You see, at the beginning of the Dying Light 2 journey, it really, really scares you. A regular rusty level one hatchet crumbles to pieces in just twenty swings in the air, and the starting hints confirm: “Weapons break! They break quickly! Be careful not to be left with bare parkour against a horde of zombies – it will be bad.” Even though I’ve been playing games for a long time and I’m not very inclined to trust computer hints, I was impressed. Partly because DL2 is a very atmospheric thing right from the start. Partly because the starting machete (or whatever was already in hand) surprisingly quickly fell apart into scrap metal with zero attack stats, without any intimidation.

After the first adventure of landing in one of the last human strongholds on a zombie-filled Earth, I decided that Aiden should not be a post-apocalyptic Viking, but rather focus on our beloved parkour. We will save rare (or so it seemed) clubs for big tasks, bandits, and monsters – throwing them off rooftops. We will be fast, careful, and precise in our jumps across the terrain.
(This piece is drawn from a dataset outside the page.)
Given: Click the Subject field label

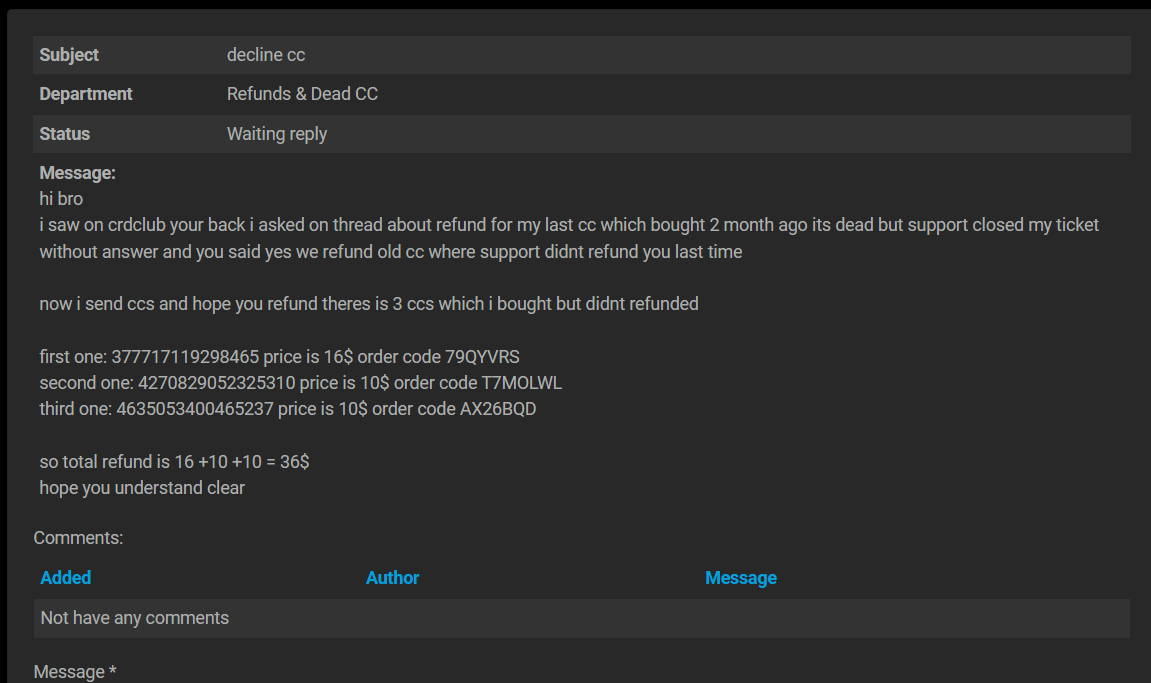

Well, somewhere around the third hour of the game, it turned out that I had filled all two dozen weapon slots. The local shortage wasn’t that scary after all.

Create a zombie

Dying Light 1 did not end with anything good. The evil corporation VGN has finally transformed into a branch of “Umbrella” and, after waiting for the credits, successfully destroyed itself, its surroundings, and almost the entire world.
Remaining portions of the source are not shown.